Anne of Denmark died of dropsy on 2 March 1619 and after lying in state at Somerset House her funeral took place in the Abbey on 13 May. The head of her wooden funeral effigy can still be seen in the Abbey Museum. Her grave in the south eastern area of the Lady Chapel is marked by a modern stone "ANNE OF DENMARK QUEEN OF KING JAMES 1st 1619". But her coffin plate gives a longer inscription which can be translated "Here lies buried the Most Serene Queen Anne, consort of James, King of Great Britain, France and Ireland, daughter of Frederick II, King of Denmark and Norway and of the Vandals and Goths, sister of Christian IV and mother of many Princes. She died at Hampton Court, in the year of salvation 1618, on the 4th March, aged 43 years, 4 months and 18 days". The plate gives the year in Old Style dating, and the accepted day of her death is now 2 March.

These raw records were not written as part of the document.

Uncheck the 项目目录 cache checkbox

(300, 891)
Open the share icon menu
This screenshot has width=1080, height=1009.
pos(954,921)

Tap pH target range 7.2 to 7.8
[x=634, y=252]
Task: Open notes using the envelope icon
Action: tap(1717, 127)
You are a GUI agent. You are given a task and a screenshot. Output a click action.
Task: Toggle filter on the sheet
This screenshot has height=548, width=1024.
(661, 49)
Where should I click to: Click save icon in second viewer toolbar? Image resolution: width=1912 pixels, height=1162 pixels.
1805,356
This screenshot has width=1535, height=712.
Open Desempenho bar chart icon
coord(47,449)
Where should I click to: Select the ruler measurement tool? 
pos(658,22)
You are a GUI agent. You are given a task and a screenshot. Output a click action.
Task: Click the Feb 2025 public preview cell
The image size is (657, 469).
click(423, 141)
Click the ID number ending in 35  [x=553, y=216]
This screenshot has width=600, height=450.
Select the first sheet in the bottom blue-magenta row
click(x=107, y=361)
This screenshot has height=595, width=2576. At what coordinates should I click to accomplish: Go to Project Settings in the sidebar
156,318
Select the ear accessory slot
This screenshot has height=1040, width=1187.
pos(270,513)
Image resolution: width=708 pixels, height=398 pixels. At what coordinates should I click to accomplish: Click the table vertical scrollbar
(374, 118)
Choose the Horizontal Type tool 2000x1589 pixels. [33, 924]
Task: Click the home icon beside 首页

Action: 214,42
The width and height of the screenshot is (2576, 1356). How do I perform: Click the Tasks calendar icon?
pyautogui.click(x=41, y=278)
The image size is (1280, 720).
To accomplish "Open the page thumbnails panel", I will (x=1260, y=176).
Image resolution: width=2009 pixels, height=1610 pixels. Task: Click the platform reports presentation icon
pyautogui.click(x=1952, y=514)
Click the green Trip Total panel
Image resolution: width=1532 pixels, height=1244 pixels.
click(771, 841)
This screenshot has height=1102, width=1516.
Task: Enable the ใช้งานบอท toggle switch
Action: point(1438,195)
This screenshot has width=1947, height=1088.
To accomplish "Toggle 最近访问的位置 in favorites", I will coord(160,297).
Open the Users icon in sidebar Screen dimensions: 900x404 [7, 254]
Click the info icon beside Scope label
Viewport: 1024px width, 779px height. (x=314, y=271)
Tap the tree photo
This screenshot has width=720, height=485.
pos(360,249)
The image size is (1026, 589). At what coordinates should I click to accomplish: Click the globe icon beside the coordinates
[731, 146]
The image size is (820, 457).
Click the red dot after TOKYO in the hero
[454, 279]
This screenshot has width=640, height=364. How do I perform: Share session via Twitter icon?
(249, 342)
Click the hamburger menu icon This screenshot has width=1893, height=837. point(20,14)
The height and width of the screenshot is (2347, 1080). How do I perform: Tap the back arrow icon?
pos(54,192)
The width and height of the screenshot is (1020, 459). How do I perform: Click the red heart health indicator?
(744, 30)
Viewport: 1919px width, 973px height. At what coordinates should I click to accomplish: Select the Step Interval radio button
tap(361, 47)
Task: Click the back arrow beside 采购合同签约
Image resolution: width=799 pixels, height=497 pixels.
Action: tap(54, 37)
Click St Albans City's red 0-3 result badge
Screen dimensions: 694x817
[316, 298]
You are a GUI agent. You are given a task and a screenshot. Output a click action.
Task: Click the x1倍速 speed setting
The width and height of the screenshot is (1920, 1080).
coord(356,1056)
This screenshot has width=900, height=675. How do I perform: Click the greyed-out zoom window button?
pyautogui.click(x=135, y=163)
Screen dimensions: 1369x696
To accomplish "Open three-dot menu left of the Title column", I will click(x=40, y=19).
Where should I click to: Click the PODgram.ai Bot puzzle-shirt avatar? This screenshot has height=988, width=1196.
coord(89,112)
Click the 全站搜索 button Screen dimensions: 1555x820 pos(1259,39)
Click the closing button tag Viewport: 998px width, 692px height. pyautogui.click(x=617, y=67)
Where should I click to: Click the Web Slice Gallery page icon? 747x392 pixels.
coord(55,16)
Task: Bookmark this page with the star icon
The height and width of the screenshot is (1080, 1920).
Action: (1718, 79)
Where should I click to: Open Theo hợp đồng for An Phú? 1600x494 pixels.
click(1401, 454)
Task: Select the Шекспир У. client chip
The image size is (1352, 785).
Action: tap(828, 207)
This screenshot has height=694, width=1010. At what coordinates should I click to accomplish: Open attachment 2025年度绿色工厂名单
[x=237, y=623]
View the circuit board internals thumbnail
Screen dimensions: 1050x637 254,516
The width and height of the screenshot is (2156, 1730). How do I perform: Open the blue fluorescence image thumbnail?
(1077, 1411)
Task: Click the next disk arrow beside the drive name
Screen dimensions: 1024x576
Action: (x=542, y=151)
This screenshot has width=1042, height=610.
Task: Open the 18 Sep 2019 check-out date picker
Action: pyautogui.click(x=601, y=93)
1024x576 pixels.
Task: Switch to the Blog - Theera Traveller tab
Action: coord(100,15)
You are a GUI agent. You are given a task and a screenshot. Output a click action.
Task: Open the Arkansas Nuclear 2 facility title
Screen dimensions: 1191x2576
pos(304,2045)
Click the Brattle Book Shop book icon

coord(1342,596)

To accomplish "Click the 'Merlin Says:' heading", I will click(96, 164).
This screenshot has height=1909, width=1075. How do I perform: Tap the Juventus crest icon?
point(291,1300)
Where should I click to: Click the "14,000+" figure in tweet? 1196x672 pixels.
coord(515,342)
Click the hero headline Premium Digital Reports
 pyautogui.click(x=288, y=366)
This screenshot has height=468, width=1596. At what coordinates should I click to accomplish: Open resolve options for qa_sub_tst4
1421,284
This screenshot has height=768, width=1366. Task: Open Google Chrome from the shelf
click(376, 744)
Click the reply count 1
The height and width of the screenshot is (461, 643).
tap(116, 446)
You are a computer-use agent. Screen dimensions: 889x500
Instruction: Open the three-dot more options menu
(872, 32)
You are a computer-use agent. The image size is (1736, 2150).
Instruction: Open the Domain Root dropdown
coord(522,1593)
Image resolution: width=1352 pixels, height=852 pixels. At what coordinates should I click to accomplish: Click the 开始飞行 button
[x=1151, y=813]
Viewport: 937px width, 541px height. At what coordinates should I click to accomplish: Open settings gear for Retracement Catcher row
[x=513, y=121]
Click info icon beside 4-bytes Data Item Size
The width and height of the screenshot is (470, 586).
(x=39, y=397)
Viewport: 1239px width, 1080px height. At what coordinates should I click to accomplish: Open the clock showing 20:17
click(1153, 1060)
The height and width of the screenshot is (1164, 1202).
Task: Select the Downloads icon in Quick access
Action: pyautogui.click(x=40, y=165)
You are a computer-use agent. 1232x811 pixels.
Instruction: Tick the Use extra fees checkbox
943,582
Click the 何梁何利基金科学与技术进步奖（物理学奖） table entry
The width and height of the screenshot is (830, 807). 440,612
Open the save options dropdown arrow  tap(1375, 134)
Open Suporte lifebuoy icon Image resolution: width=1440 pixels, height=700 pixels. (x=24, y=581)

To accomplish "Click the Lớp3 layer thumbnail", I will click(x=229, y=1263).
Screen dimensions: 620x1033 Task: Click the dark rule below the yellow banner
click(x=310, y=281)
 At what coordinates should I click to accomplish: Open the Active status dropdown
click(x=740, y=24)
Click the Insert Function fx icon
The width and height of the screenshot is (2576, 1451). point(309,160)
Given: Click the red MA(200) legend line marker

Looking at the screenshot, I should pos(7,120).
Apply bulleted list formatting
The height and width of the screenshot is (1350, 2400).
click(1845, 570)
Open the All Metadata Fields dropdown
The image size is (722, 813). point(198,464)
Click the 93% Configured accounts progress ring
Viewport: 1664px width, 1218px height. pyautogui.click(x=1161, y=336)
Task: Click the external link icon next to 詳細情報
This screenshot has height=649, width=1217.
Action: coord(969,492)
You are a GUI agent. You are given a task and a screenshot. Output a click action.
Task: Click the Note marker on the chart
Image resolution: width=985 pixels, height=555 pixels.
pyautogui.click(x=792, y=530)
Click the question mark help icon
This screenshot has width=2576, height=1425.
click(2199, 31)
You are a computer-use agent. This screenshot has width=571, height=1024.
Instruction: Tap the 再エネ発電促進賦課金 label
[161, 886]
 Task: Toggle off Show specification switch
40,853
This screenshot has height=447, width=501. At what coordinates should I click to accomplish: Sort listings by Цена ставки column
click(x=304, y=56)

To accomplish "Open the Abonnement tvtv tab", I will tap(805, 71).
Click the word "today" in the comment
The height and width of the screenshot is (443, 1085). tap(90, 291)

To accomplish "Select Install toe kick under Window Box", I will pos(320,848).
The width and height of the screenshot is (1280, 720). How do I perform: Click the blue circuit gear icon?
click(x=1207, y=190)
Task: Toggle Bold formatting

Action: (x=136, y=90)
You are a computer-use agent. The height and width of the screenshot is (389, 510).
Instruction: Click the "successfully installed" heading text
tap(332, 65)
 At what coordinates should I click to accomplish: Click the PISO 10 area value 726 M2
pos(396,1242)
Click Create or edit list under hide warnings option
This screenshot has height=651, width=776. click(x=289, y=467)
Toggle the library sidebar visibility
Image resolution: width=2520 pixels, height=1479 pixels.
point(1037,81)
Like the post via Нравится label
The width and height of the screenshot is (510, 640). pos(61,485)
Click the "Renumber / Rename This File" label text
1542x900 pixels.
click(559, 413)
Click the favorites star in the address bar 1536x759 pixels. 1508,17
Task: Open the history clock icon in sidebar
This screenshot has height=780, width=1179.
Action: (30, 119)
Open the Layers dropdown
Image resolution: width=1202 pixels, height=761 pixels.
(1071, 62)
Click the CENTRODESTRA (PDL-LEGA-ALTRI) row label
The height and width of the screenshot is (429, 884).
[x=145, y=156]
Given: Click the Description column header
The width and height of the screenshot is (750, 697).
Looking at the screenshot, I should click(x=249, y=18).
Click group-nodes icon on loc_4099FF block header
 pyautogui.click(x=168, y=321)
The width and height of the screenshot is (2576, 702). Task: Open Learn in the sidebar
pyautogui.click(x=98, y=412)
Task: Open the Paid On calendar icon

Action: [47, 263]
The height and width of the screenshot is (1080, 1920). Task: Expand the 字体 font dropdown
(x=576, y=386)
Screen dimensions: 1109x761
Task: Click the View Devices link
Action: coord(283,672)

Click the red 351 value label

James succeeded to the English throne as James I on the death of Elizabeth and was crowned in the Abbey on 25 July 1603, uniting the two kingdoms. He arranged for the body of his mother to be transferred from Peterborough Cathedral to the south aisle of the Abbey's Lady Chapel in 1612 and erected a large monument for her. In the opposite aisle he had also erected a monument for Elizabeth I. The Gunpowder Plot of 1605 and the publication of the Authorized Version of the Bible in 1611 are two well-known events of his reign. James died on 27 March 1625 and his funeral took place at the Abbey on 17 May. The funeral address lasted two hours and his wooden funeral effigy (of which only the framework now remains) was displayed on a magnificent hearse. He was laid in the vault beneath Henry VII's monument and lies next to Elizabeth of York. Only a simple modern inscription nearby marks his grave, as no monument was erected for him.
When Elizabeth I died she left the throne to her cousin, King James VI of Scotland, son of Mary Queen of Scots. He came to London with Anne of Denmark, his consort, to be crowned James I of England in 1603. His coronation was very significant: it represented the uniting of the English and Scottish crowns, and he was the first Scottish King to be crowned sitting on the Stone of Scone (contained in the Coronation Chair) for over 300 years.